14 Monitoring applications and Kubernetes with Prometheus

 

Monitoring is the companion to logging: your monitoring system tells you something is wrong, and then you can dig into the logs to find out the details. Like logging, you want to have a centralized system to collect and visualize metrics about all your application components. An established approach for monitoring in Kubernetes uses another CNCF project: Prometheus, which is a server application that collects and stores metrics. In this chapter, you’ll learn how to deploy a shared monitoring system in Kubernetes with dashboards that show the health of individual applications and the cluster as a whole.

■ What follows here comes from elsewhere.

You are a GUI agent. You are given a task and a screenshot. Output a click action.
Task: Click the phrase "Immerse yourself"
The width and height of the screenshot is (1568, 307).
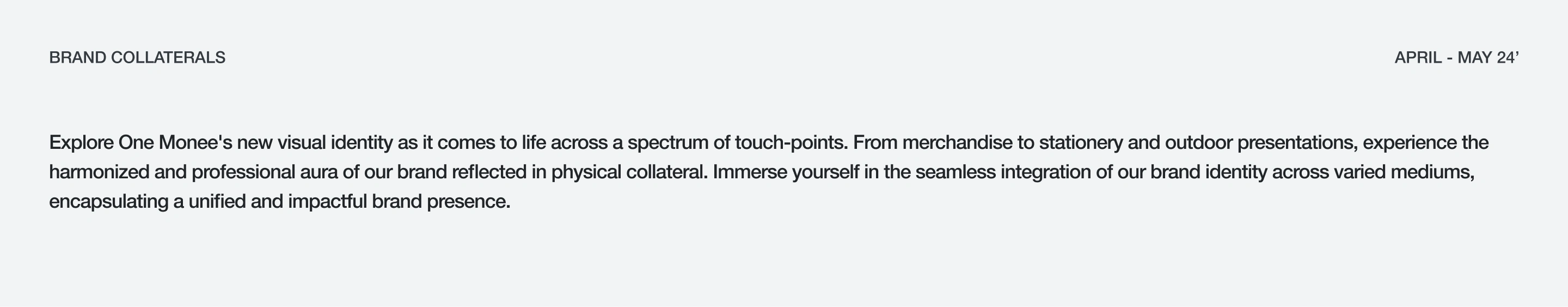coord(786,172)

Prometheus runs on many platforms, but it’s particularly well suited to Kubernetes. You run Prometheus in a Pod that has access to the Kubernetes API server, and then Prometheus queries the API to find all the targets it needs to monitor. When you deploy new apps, you don’t need to make any setup changes—Prometheus discovers them automatically and starts collecting metrics. Kubernetes apps are particularly well suited to Prometheus, too. You’ll see in this chapter how to make good use of the sidecar pattern, so every app can provide some metrics to Prometheus, even if the application itself isn’t Prometheus-ready.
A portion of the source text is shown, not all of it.